Federal Emergency Relief Administration (FERA)

 

Government agency established to coordinate the relief effort during the early years of the Great Depression.

After his inauguration as president, Franklin D. Roosevelt initiated a shift in government involvement to end the Great Depression. He encouraged Congress to establish the Federal Emergency Relief Administration (FERA) in 1933. The agency, headed by Harry Hopkins, sought to provide relief for the unemployed masses through direct aid. After two years, the president and Hopkins agreed that a name change was necessary—that direct aid was not the most effective allocation of resources because it eliminated the motivation of workers, who wanted work rather than direct assistance. On May 6,1935, Roosevelt issued an executive order renaming FERA, calling it instead the Works Progress Administration (WPA), and began providing jobs on public works projects instead of simply giving direct aid to unemployed people. The WPA became known as the Works Projects Administration on July 1,1939.

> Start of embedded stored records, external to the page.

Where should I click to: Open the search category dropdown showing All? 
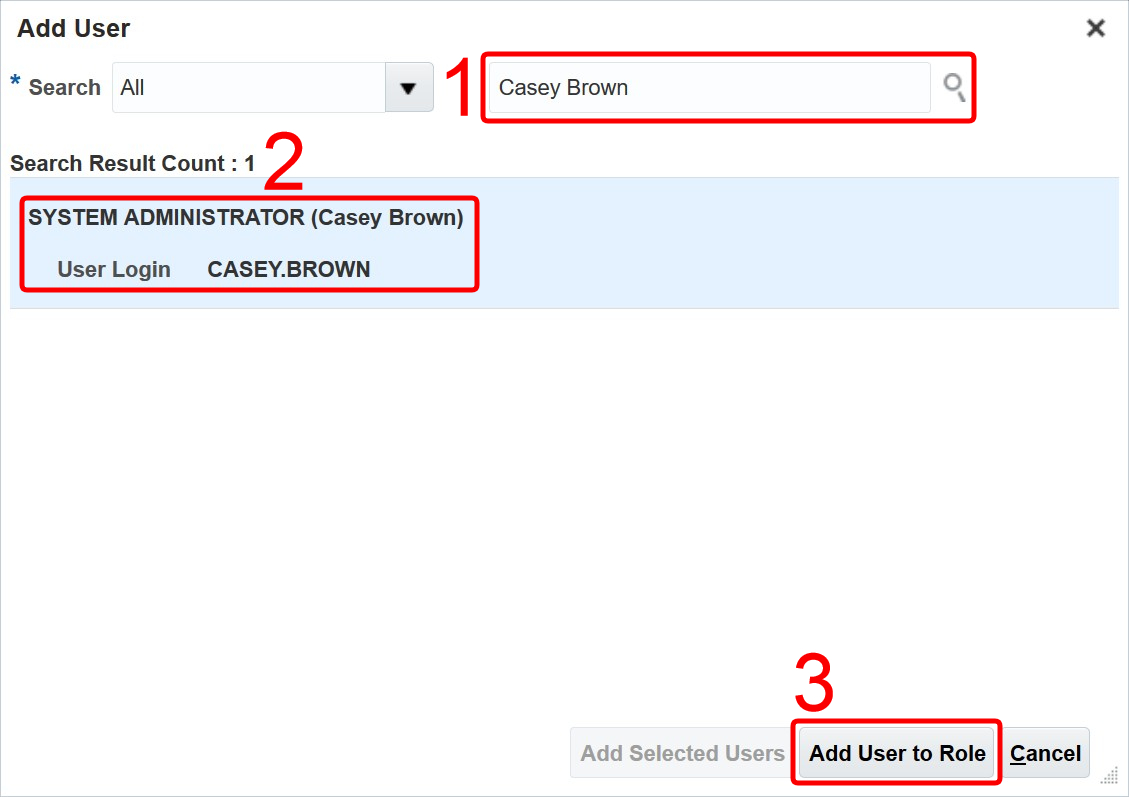point(409,88)
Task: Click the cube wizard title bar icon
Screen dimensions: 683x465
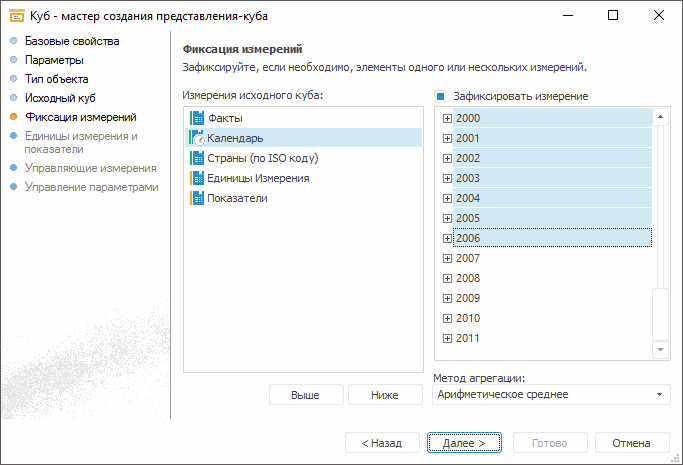Action: click(16, 16)
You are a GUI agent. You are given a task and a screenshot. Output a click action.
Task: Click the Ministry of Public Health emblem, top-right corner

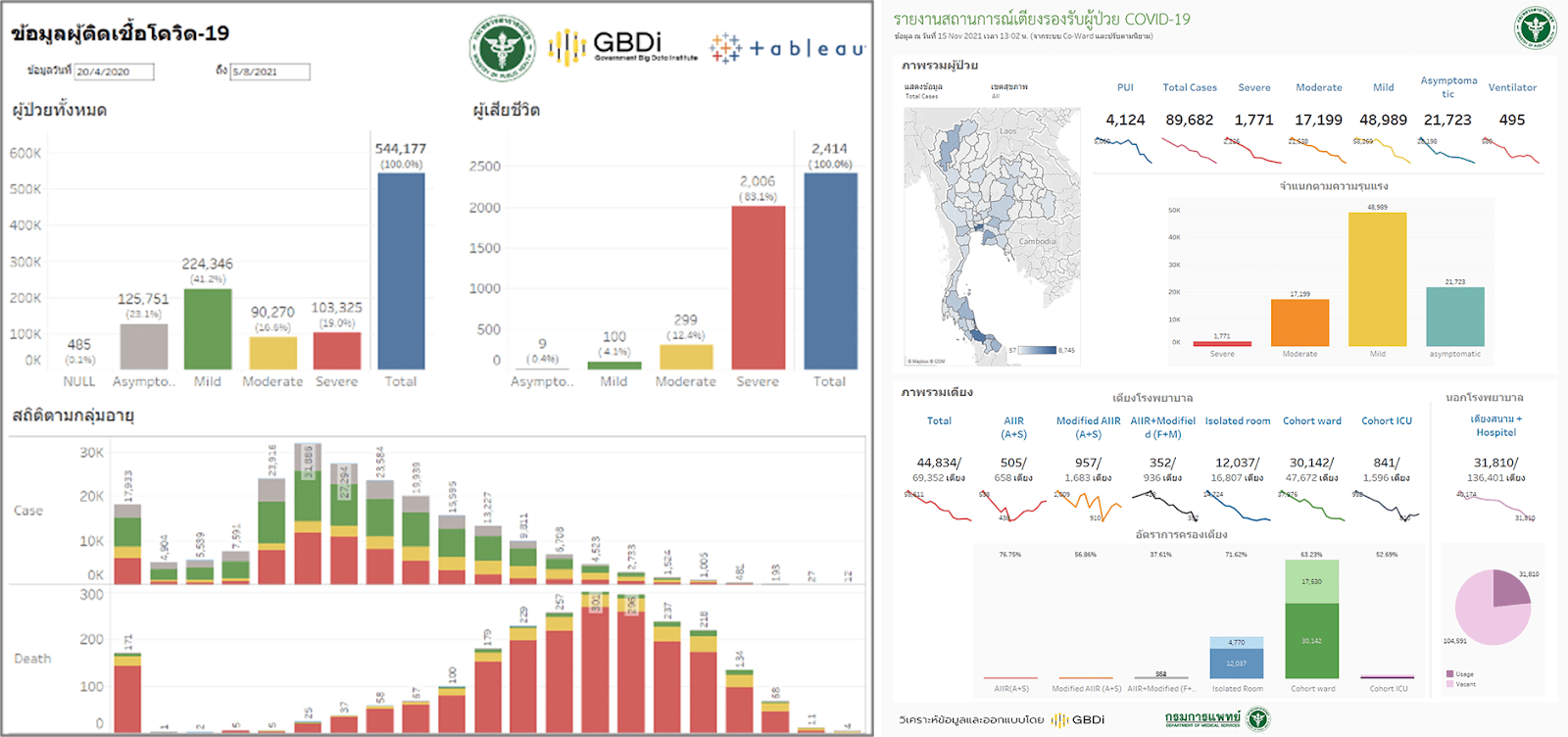click(1535, 27)
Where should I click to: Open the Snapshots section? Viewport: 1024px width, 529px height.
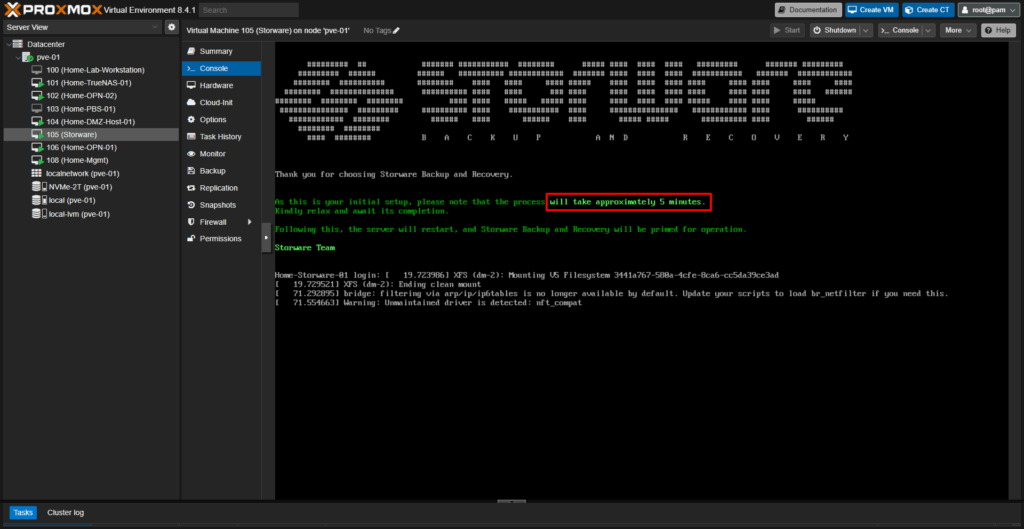[x=218, y=204]
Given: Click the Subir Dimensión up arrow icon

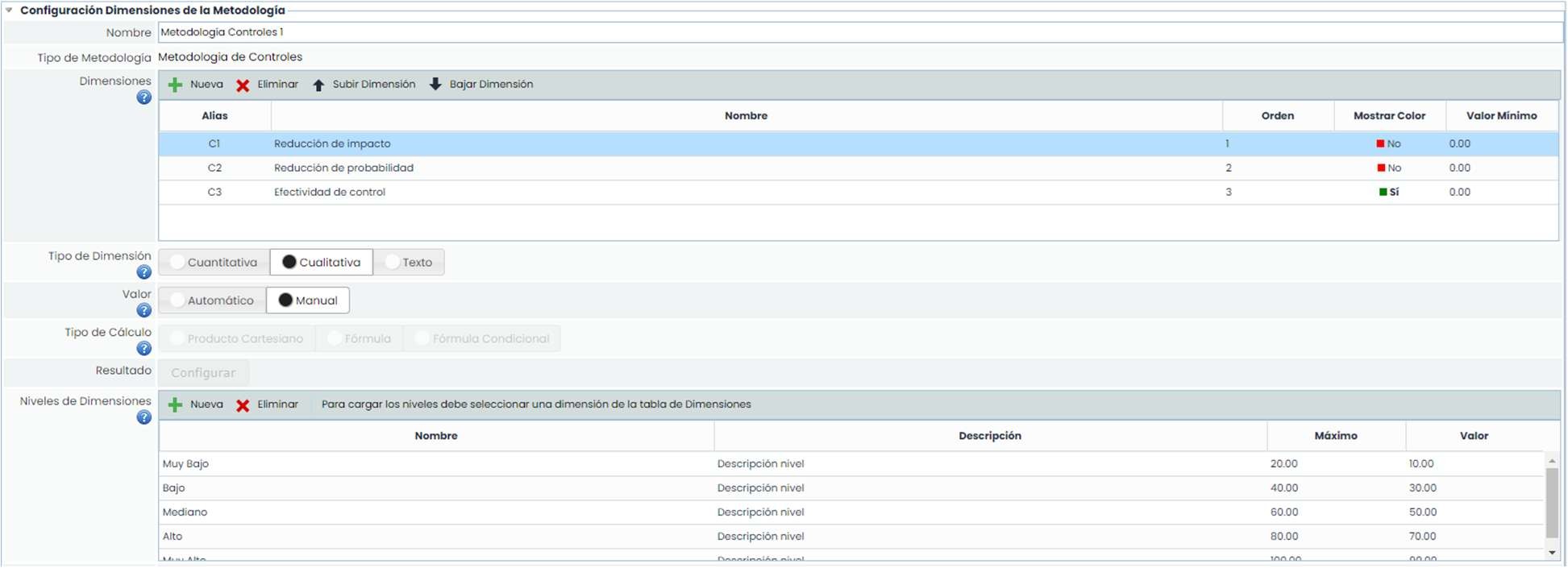Looking at the screenshot, I should point(318,85).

FERA funds and the funds of its successor agencies were used for the white-collar and construction projects of the Civil Works Administration and the Civilian Conservation Corps as well as the WPA. During the Great Depression, the agency provided work for unemployed artists, writers, and teachers, as well as construction workers who helped build or repair airports, schools, playgrounds, bridges, and other infrastructure during the 1930s.

From 1935 on, Roosevelt focused on employment as a means of ending the Great Depression. The agency existed until 1943, when unemployment rates fell after the onset of World War II.